Vicki Pipe is best known as being one half of the YouTube sensation All The Stations, which saw her and her partner Geoff Marshall spend 2017 visiting every railway station in Great Britain.

“During our 2017 adventure I was often asked ‘How did your boyfriend persuade you to come along?’” she says. “I think some found it unusual that a woman might be independently interested or excited enough about the railways to spend sixteen weeks travelling to every station on the network.”

Pipe, who earlier this year travelled to all the stations in Ireland and Northern Ireland, is passionate about changing the way in which people think of the railways, including the perception of women in the industry.

“For me it’s the people that make the railways such an exciting place to explore – and many of these are women,” she explains. “Women have historically and continue to play an important part in the railway industry – throughout our journey we met female train drivers, conductors, station staff, signallers and engineers. I feel it is important that more female voices are heard so that women of the future recognise the railways as a place they too can be part of.”

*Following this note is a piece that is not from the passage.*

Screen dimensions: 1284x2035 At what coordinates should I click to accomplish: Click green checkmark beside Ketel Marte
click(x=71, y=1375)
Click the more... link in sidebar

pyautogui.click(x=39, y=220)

Despite the progress being made, it’s clear there is still a long way to go in challenging stereotypes and proving that girls can like trains, too.

I’m appalled that in 2019 our life choices are still subjected to critique. This is why I want to encourage women to embrace their interests and aspirations – however “nerdy”, or unusual, or untraditionally “female” they may be – and to speak up for things that I was worried to speak about for so long.

We might not change the world by doing so but, one by one, we’ll let others know that we’ll do what we want – because we can.